Понятно, что тут Иисус цитирует поговорку. В русском языке есть выражение «вороньё слетелось», в голландском ещё ближе: «Waar aas is vliegen kraaien» — «вороньё трупа не упустит», в смысле, что все спешат туда, где есть, чем поживиться. Так что русская поговорка «рыба ищет, где глубже, а человек, где лучше», из той же серии.
У Матфея и у Луки пословица в чуть разных контекстах, и в обоих случаях звучит непривычного для современного уха. Иисус предупреждает, что вернётся, но что будут и самозванцы, которые попробуют обольстить учеников. Самозванцы будут творить великие чудеса — не верить чудесам. Или наоборот, обманщики будут говорить, что Иисуса трудно увидеть, что Он прячется в пустыне или «в потаённой комнате» — не верить. Второе пришествие будет такое, что все ринутся ко Христу! Гадать не придётся!
У Луки (17, 37) между словами о молнии, которую нельзя не заметить, и поговоркой про ворон ещё ворох фраз, которые у Матфея совсем в других сочетаниях, и, наконец, о том, что из двух землепашцев один будет спасён, а другой погибнет. Теоретически можно предположить, что ученики спрашивают, где будет погибший. Где будут «оставленные», «неспасённые»? В какой преисподней? Ответ выходит предельно чётким и поэтичным: преисподнюю не увидать, на то она и преисподняя, а вот крылатых чертенят нельзя не заметить. Над мёртвыми духом парят мёртвые духи.
Чересчур поэтично. Логичнее предположить, что первоначальное место фразы — у Матфея, сразу за словами о том, что пришествие Иисуса нельзя будет не заметить, что оно будет как исполинская молния, освещающая и небо, и землю. Тогда и поговорка про стервятников получает вполне приземлённый смысл — нельзя не заметить стервятников, которые кружат над трупом.
Что до Луки, то именно потому, что есть формальная связь между словом «труп» и словами о «гибели», изречение о воронье переставили на это место.
Конечно, надо учитывать, что распространённое в современной европейской культуре табу на упоминание и обсуждение всего, связанного со смертью, с разлагающейся плотью — явление достаточно недавнее, возникшее не ранее XIX столетия. Сегодня Иисус сказал бы «слетятся как мухи на мёд», «ложку мимо рта не пронесут».
Но это — в будущем. Пока Иисус больше похож на труп, чем на мёд. Полезно помнить, что древние считали, будто пчёлы самозарождаются при гниении туш животных, отсюда рассказ о Самсоне, нашедшем мёд в трупе льве («из ядущего вышло ядомое, и из сильного вышло сладкое»).

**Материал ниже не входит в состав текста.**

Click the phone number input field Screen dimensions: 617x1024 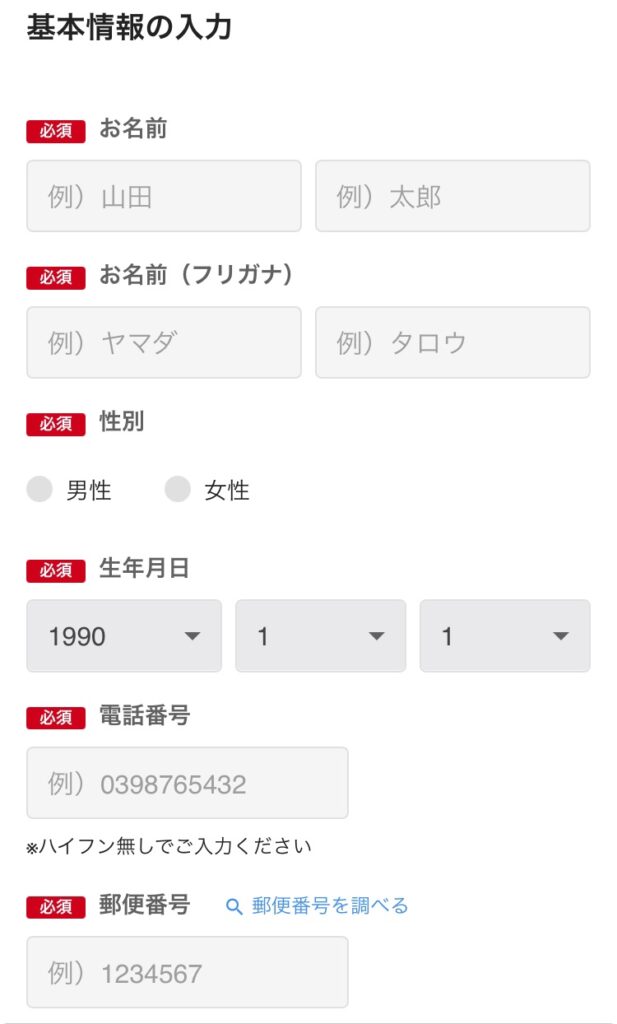187,783
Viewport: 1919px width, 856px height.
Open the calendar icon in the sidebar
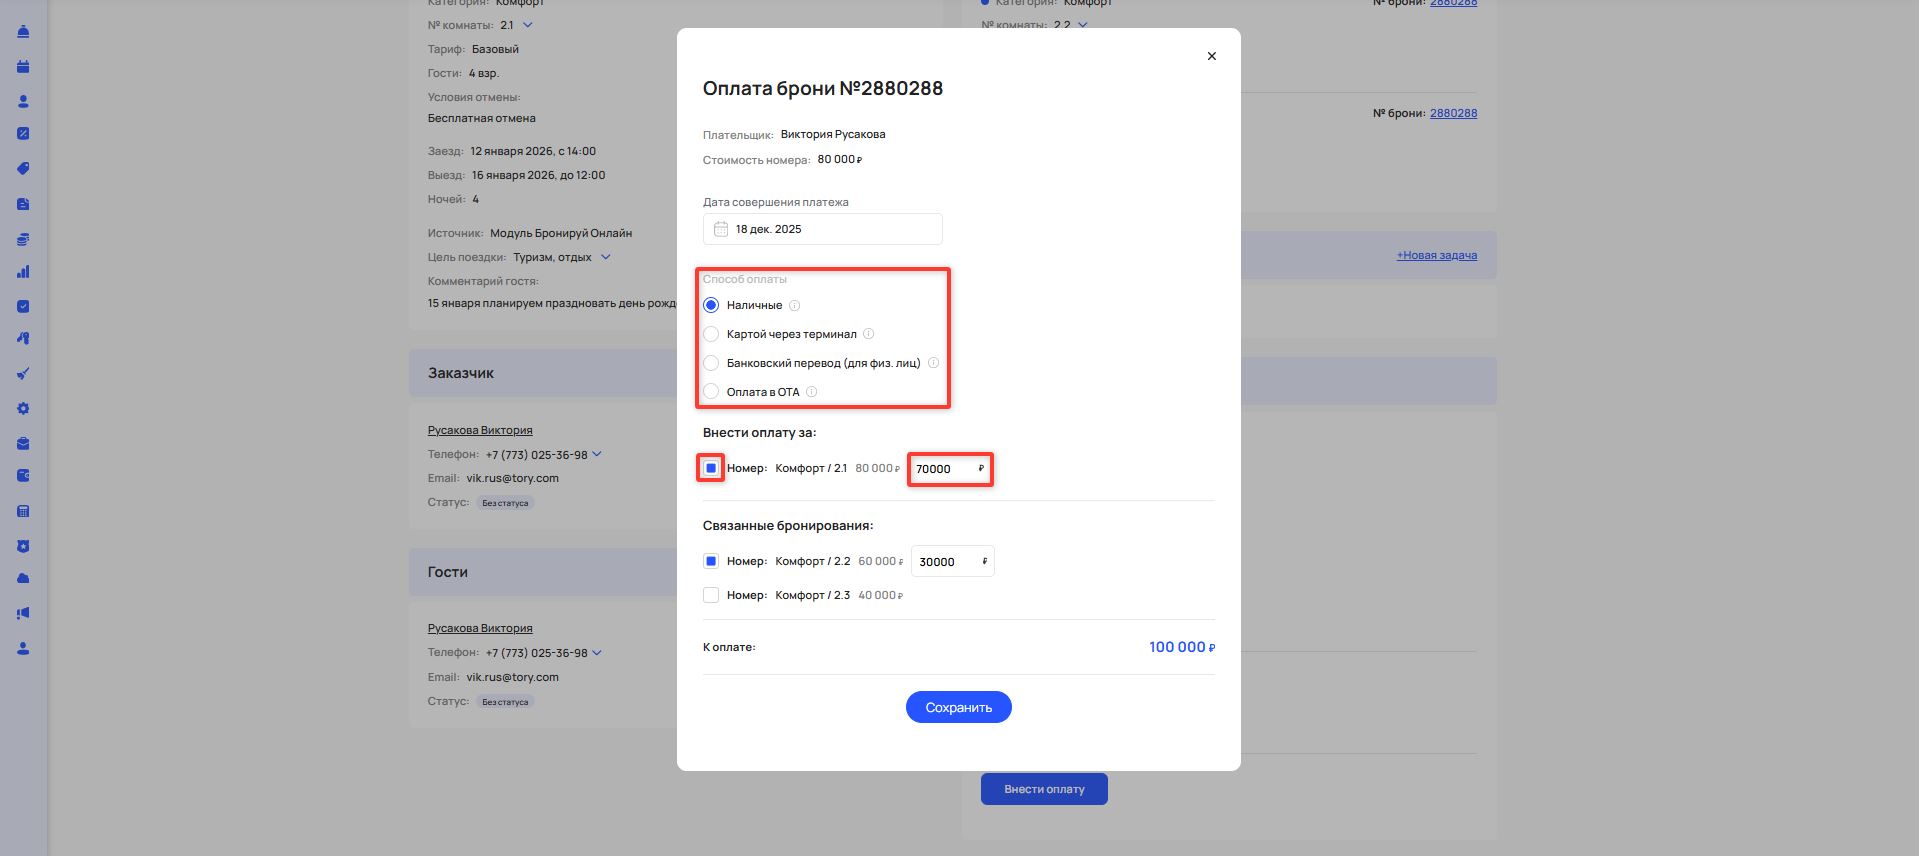click(x=23, y=67)
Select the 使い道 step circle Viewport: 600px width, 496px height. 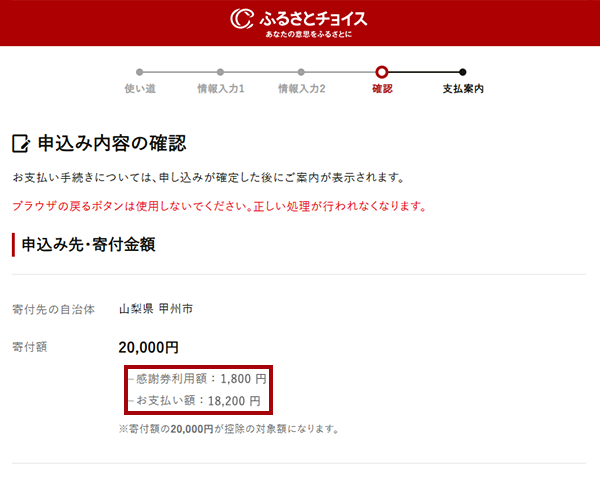[139, 72]
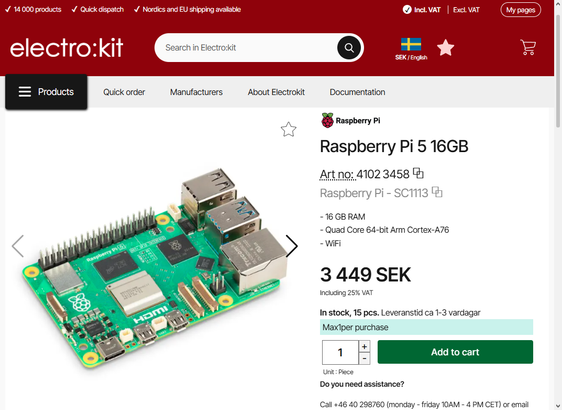Expand the Products hamburger menu

[x=46, y=92]
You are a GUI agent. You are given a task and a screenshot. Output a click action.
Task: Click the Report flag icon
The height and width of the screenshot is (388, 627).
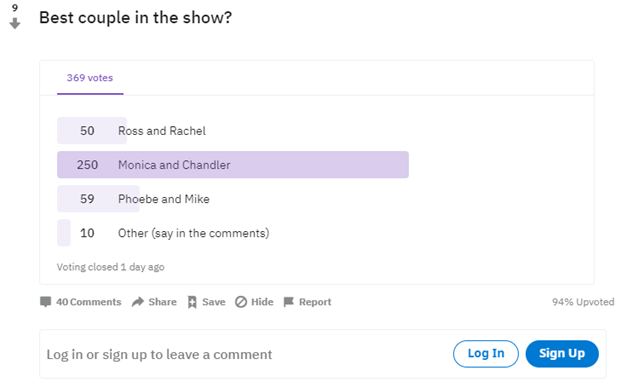tap(288, 302)
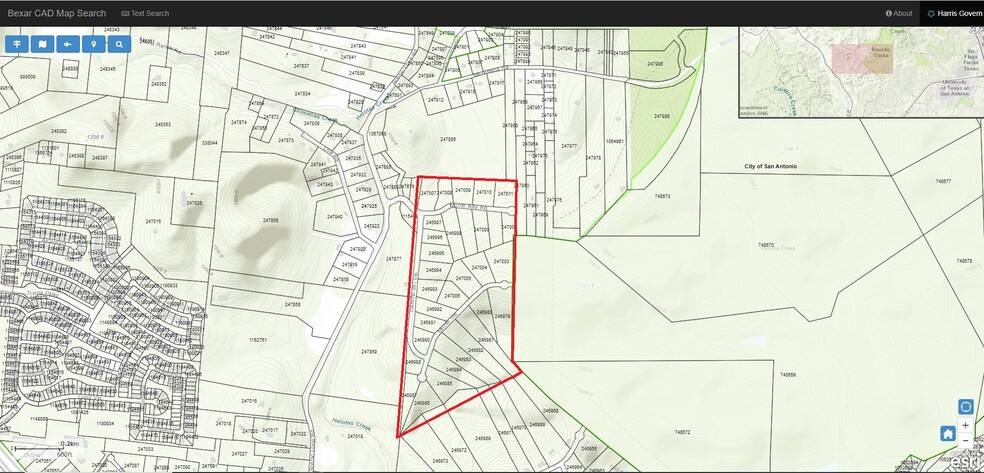Click the first blue map toolbar button
The image size is (984, 473).
[x=17, y=44]

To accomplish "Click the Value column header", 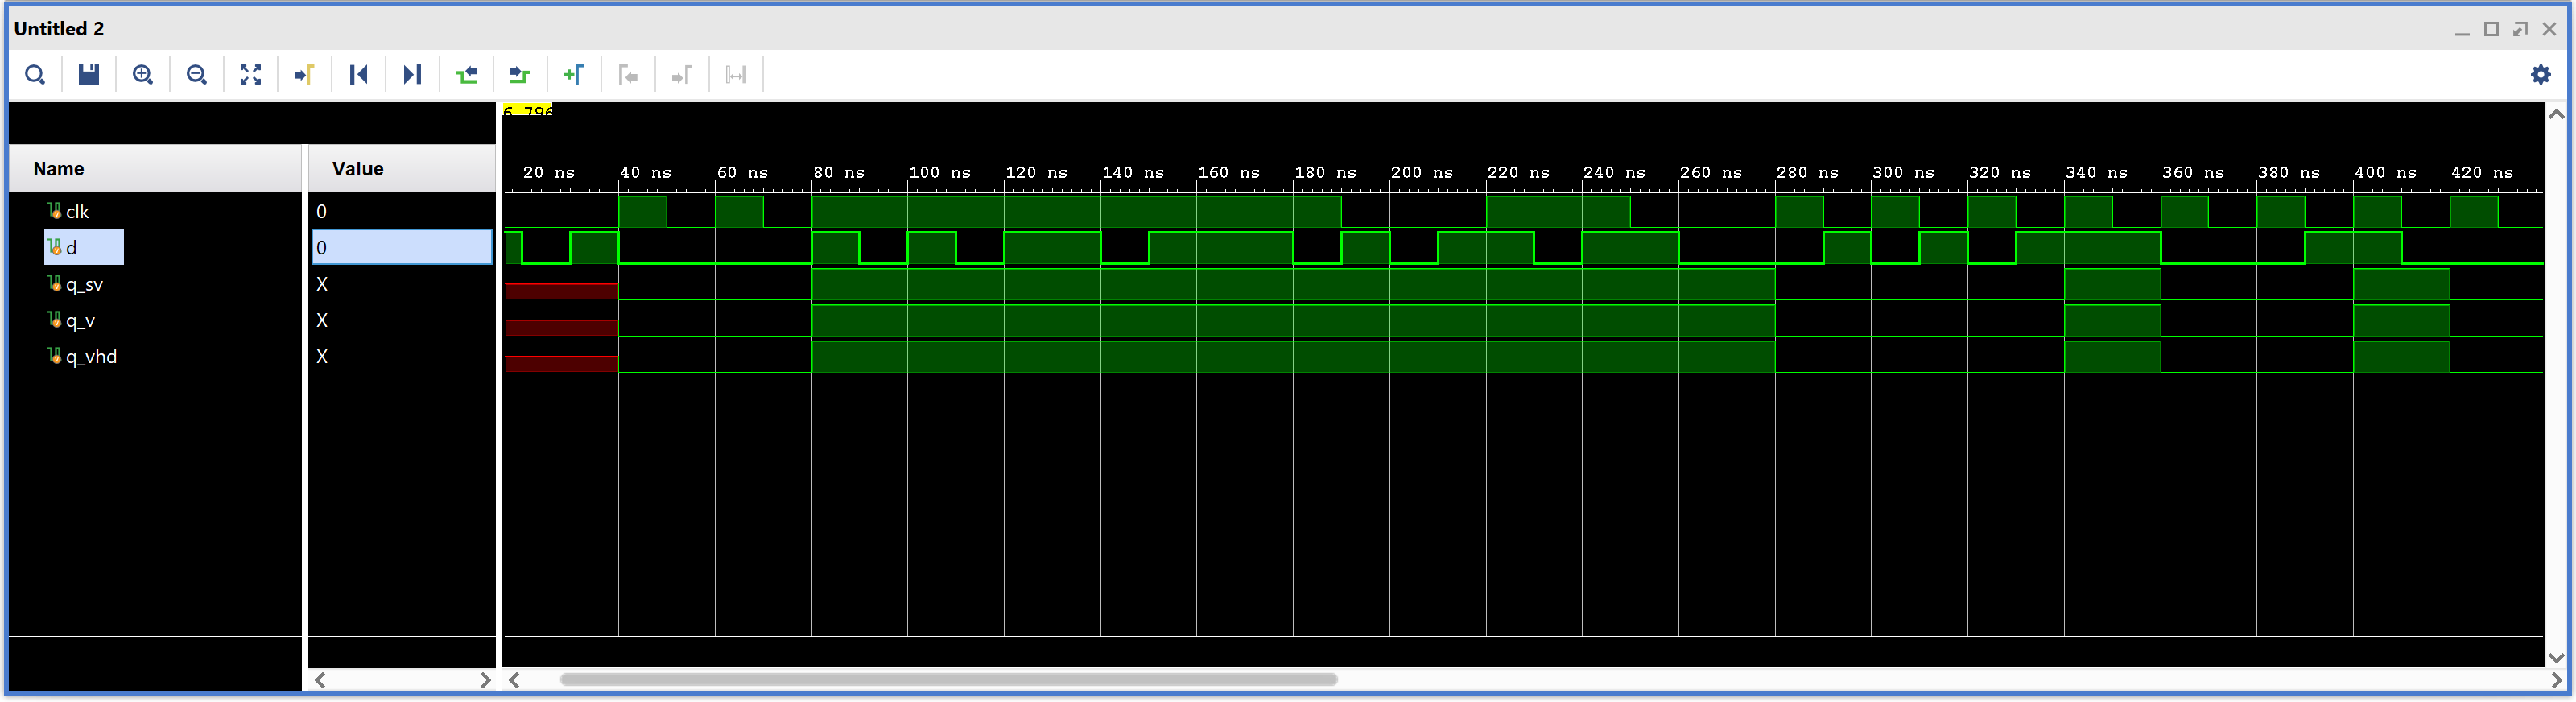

Христианин рождается, потому что Христос умер.
Наш мёд впереди, зато есть время пройти эволюцию от вороны и стервятника до пчелы. Но для этого нужно чувствовать жизнь всюду, где она есть, видеть свет, напряжение, электричество духа всюду, где они есть — а они есть всюду как цветочная пыльца весной, и нужно, чтобы ни одна пылинка не пропала зря. Нужно всматриваться — есть картина Брейгеля 1559 года, иллюстрирующая голландские пословицы, так там под виселицей и вороньём пририсован человек, справляющий большую нужду.
В верхнем правом углу картины Брейгеля: вороньё слетается к виселице.
Это поговорка «Op de galg schijten» — «на всё нас…ть, даже на смерть». Но разве большая нужда — самая большая? Какающая ворона никуда не поспеет, даже если она белая. Самая большая нужда — повернуться лицом к смерти, вглядеться и увидеть сквозь смерть — воскресение.